Abstract

In the article, the concept of love, embodied in F. M. Dostoevsky’s novel “The Idiot,” is considered from the point of view of three religious and philosophical types of love identified by V. S. Solovyov, namely, ascending love (amor ascendens), descending love (amor descendens) and balanced love (amor aequalis). This approach allows not only to conceptualize the forms of manifestation of love in “The Idiot” in the context of V. S. Solovyov’s thoughts, but also to identify the readers’ tradition of adequate perception of Dostoevsky's work, associated with the mental and spiritual atmosphere of the era.
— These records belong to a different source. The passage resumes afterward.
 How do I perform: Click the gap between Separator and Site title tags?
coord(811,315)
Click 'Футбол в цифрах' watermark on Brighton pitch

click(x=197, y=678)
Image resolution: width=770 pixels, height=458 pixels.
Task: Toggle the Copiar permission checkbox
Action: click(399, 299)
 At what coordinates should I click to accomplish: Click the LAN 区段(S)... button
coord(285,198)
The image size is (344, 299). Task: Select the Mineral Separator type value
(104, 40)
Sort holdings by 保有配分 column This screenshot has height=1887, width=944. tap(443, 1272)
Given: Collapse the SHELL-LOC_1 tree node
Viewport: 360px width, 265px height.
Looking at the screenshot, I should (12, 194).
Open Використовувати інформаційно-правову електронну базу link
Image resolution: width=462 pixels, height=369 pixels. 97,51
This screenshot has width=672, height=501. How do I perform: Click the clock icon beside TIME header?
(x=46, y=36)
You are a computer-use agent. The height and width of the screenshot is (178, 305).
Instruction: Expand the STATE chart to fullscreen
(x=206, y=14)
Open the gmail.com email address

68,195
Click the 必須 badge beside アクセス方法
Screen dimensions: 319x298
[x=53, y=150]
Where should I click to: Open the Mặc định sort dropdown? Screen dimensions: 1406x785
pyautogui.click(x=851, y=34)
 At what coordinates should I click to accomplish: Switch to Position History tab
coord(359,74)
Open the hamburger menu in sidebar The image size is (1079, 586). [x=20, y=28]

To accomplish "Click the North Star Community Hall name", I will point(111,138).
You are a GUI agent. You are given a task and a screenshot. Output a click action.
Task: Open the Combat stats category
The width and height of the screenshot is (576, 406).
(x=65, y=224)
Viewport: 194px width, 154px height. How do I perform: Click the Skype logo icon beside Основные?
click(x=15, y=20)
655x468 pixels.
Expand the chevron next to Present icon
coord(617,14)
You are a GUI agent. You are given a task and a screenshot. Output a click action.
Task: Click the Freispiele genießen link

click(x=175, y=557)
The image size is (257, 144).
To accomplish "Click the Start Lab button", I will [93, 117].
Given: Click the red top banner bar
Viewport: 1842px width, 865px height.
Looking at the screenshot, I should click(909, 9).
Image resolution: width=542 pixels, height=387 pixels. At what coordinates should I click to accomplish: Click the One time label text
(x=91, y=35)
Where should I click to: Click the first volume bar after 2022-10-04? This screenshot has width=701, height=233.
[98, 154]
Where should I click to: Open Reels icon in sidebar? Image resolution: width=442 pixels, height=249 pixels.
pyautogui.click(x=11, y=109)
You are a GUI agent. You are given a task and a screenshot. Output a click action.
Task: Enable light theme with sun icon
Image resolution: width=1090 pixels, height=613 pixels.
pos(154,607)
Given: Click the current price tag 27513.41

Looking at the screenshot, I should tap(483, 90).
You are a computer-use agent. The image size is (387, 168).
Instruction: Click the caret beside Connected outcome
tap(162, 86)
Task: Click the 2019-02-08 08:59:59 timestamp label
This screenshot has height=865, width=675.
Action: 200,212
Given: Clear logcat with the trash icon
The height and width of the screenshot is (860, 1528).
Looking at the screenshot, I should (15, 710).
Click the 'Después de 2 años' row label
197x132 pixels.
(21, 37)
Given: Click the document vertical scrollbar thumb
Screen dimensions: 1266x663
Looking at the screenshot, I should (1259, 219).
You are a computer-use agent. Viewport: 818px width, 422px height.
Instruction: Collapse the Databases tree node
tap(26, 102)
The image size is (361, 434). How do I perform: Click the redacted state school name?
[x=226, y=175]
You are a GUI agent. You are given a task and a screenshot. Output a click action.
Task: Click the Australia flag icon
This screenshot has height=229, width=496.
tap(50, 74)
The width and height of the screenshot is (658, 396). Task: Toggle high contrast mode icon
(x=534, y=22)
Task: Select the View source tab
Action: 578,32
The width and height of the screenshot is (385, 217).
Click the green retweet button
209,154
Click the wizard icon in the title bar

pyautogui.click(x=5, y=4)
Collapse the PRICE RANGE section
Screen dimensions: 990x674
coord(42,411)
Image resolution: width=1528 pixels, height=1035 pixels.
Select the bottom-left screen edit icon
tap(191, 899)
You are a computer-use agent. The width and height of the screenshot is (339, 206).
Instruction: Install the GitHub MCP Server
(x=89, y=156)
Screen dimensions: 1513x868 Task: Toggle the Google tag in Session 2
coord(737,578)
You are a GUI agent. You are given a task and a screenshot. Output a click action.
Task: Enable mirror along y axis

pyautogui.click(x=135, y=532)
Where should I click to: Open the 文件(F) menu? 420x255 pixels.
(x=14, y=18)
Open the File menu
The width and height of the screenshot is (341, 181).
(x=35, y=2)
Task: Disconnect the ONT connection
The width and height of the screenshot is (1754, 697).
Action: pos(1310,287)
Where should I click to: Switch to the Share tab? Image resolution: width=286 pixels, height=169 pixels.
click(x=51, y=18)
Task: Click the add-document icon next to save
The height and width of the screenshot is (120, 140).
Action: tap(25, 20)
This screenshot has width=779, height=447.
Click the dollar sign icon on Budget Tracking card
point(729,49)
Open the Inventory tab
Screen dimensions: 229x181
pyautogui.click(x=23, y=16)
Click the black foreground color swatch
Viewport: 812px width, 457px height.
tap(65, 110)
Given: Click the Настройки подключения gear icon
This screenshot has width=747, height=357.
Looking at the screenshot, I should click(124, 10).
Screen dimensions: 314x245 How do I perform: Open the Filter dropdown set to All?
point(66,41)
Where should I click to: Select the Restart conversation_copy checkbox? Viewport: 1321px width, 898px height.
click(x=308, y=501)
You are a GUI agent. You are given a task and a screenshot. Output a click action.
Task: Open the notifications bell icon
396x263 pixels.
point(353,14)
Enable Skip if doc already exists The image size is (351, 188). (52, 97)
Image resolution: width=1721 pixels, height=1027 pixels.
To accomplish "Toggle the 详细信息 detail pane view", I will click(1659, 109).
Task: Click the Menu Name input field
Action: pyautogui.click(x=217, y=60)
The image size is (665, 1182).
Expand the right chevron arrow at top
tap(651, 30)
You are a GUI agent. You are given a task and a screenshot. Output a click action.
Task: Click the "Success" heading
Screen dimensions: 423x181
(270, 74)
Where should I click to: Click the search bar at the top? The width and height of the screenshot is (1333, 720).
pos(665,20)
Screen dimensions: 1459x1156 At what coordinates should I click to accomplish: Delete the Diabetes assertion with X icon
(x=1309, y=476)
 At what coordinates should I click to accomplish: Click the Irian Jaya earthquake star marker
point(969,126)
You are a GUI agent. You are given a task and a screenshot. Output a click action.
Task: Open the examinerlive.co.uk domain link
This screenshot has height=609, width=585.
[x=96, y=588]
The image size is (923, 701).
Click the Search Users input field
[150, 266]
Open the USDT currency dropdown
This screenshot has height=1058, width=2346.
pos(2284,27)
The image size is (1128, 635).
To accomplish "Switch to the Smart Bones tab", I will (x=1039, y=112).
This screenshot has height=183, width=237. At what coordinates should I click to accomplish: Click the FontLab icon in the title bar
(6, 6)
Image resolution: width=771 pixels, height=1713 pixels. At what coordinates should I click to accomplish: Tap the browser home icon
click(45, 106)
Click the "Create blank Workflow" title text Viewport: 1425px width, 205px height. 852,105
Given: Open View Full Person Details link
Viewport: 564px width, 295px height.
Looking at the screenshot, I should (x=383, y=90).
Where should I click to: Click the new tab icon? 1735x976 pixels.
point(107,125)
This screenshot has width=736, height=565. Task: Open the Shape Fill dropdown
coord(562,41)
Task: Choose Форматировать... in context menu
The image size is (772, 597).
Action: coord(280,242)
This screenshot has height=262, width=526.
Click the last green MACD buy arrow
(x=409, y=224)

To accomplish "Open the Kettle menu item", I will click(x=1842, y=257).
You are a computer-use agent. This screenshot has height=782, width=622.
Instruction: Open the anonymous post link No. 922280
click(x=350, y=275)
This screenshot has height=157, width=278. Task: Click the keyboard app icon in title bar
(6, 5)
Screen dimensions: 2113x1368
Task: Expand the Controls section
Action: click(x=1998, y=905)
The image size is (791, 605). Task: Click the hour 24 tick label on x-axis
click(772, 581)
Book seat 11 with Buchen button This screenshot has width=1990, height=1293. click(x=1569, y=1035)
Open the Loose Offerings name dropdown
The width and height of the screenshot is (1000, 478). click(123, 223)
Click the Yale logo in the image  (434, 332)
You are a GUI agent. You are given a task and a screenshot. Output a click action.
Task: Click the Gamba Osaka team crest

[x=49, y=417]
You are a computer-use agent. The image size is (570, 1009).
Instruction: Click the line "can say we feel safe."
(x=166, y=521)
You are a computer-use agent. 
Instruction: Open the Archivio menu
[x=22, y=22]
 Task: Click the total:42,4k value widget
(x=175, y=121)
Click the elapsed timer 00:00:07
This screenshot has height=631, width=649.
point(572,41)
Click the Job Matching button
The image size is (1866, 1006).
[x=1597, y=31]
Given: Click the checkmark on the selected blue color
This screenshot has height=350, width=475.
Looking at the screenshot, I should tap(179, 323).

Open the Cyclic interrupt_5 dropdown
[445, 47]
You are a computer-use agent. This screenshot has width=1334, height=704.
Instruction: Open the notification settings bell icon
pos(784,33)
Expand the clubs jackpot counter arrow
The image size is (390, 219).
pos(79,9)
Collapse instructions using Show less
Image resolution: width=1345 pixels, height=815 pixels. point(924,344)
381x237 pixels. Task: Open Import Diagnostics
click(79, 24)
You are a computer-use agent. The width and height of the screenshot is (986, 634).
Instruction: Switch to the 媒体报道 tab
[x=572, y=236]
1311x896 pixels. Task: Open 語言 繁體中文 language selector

Seeing the meanings of the novel through the “eyes” of V. S. Solovyov allows to outline the national value code of reading. Each type of love designated by the philosopher in Dostoevsky's novel corresponds to descending love (amor descendens), embodied in parental love (Lizaveta Prokofievna and Ardalion Alexandrovich), sacrificial love (Nastasya Filippovna Barashkina) and Christian love (Lev Nikolaevich Myshkin). The manifestations of selfless children's love (Swiss children) and passionate love (Parfyon Rogozhin) became forms of embodiment of ascending love (amor ascendens). The forms of embodiment of balanced love (amor aequalis) include “brotherly” love (Epanchiny sisters: Aglaya, Adelaide, Anastasia). However, the love of God is the highest form of love in hierarchy (which includes all others), the effective power of which begins with faith: therefore, it is no coincidence that the episode with the painting by Hans Holbein the Younger “Dead Christ in the Tomb” becomes the meaning-generating theoanthropic center of “The Idiot.”